I did notice that during my absence blog buddies Frum Skeptic and Too Young To Teach got engaged! You know what that means? I think it means that me not posting is a segulah for girls with blogs to find their bashert. I suppose that would explain the fact that the shidduch crises has exploded since I started blogging. I’m sorry, really. Maybe someone can pay me not to blog ever again and end the crises once and for all?

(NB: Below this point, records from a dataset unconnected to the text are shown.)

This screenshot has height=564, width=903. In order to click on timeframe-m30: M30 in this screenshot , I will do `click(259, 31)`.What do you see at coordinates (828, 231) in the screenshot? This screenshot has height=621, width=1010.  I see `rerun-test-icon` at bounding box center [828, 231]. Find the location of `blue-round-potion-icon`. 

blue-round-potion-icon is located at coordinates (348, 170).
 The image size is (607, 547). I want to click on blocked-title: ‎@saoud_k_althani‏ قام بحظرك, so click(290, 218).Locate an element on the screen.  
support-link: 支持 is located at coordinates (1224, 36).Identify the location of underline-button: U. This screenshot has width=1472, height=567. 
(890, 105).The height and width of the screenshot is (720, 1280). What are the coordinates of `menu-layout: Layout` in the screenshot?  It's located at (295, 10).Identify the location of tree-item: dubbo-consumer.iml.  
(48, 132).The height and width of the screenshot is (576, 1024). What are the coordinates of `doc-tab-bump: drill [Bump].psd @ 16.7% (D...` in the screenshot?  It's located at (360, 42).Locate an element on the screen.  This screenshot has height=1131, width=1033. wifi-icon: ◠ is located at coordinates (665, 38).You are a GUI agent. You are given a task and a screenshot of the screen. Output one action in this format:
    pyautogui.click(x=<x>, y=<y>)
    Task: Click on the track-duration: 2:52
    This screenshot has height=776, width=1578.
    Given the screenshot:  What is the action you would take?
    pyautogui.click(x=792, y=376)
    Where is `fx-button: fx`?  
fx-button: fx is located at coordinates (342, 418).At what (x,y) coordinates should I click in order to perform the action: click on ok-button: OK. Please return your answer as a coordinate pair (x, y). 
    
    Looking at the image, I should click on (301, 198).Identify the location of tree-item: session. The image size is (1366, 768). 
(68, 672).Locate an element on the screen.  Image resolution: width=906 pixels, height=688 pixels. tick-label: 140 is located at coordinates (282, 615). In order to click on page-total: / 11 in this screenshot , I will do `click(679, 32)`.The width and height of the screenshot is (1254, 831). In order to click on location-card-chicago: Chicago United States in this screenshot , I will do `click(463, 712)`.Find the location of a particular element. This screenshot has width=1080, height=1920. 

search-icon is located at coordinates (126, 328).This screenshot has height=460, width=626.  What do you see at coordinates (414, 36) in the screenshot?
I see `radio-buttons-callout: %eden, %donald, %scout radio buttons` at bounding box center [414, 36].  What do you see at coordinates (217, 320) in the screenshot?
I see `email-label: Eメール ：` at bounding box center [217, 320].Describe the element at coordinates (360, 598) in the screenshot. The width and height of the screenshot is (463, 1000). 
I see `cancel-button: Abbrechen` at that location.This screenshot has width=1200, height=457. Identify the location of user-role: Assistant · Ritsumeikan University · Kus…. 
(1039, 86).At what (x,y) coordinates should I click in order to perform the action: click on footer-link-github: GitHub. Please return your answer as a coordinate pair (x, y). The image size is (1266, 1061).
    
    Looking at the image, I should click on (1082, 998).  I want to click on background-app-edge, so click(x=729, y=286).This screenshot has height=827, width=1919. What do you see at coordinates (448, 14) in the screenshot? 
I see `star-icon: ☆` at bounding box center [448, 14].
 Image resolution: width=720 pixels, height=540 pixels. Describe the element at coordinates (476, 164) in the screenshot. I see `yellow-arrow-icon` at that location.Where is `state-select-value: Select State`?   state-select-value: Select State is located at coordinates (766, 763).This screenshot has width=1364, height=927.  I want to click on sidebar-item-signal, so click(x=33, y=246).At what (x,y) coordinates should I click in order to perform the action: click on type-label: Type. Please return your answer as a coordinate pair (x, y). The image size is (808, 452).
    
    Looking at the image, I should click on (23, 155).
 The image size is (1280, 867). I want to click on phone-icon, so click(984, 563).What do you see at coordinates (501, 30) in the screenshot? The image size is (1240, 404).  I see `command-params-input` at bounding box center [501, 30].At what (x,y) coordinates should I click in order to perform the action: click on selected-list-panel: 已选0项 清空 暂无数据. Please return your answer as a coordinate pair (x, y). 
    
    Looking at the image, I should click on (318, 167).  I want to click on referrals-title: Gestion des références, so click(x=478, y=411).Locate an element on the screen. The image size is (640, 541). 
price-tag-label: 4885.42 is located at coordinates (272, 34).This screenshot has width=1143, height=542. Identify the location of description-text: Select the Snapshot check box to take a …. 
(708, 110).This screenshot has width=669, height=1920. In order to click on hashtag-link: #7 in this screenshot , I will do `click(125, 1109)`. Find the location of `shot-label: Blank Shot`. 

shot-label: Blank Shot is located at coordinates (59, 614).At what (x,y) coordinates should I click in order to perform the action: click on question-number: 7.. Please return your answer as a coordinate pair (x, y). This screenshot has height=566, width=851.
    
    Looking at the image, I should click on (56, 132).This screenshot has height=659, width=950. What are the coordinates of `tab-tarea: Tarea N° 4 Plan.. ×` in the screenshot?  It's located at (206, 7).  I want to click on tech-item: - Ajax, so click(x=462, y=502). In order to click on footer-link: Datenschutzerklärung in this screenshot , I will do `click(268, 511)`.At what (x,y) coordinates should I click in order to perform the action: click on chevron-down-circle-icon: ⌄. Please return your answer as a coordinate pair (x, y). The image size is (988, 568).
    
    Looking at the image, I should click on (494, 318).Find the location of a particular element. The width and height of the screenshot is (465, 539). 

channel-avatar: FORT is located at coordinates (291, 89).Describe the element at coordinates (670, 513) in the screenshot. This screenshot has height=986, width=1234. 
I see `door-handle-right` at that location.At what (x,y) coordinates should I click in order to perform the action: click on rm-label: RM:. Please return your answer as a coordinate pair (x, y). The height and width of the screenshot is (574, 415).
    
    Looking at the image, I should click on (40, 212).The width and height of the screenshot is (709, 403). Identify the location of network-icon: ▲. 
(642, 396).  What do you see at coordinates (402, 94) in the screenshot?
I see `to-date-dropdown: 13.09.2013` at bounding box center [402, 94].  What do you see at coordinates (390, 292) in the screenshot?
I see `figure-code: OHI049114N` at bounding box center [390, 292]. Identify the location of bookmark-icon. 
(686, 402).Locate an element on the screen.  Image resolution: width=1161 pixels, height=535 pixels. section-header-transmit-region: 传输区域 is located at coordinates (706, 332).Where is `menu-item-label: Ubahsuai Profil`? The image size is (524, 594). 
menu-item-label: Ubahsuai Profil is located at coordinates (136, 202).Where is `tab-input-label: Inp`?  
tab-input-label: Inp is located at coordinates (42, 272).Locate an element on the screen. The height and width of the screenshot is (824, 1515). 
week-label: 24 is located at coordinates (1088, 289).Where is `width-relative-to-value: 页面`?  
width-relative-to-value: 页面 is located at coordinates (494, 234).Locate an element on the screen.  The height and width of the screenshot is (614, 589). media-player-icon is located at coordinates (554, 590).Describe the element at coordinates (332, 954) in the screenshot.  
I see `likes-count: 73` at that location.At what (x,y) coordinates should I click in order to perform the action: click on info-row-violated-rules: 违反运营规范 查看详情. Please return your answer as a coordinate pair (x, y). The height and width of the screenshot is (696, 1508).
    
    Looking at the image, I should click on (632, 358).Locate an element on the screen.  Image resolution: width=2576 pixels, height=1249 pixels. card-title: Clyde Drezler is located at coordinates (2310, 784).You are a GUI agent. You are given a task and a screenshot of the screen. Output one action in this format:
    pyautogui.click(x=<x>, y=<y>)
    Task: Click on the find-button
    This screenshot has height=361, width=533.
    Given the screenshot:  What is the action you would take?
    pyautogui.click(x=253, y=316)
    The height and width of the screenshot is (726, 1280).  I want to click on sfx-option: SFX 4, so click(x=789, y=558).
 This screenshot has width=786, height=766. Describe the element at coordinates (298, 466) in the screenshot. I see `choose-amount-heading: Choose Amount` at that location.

So what have I been up to? Well firstly, I got that nose job that I’ve been promised ever since my sweet sixteen. Now I’m pretty at last. And my back no longer aches from carrying that thing around. While in the hospital, I had a lot of free time to play with my phone since ironically, I couldn’t find the charger for the battery pack I bought for my Zune for such a situation. Turns out my phone has a panorama option for the camera. I took a picture of my ward:
I also read some books that I’d been meaning to get to. “Yes Man” by Danny Wallace. (Better than the movie, but a bit slow to start). “How To Be Lost” by Amanda Eyre Ward. (Great, but I figured out the twist way too early, and the ending left me wanting), and also “The Runaway Jury” by John Grisham. (One of his best, mainly because he nails the ending for once. It’s also better than the movie, but the movie was pretty good).
After I recuperated, I flew to Senegal to help save the endangered lemur. That was until we got there and discovered that there are no lemurs in Senegal, and also, noone in the group was quite sure what exactly a lemur was, did, or looked like. Due to a series of freak accidents, we lost most of the group and all of our equipment, leaving me to crawl and beg my way back home on foot. Luckily, I managed to go back in time and publish a fictionalized version of my journey as a novel called “Hatchet“, the proceeds of which I used to pay for the rhinoplasty. Now if you’ll excuse me, I’m going to go take a shower.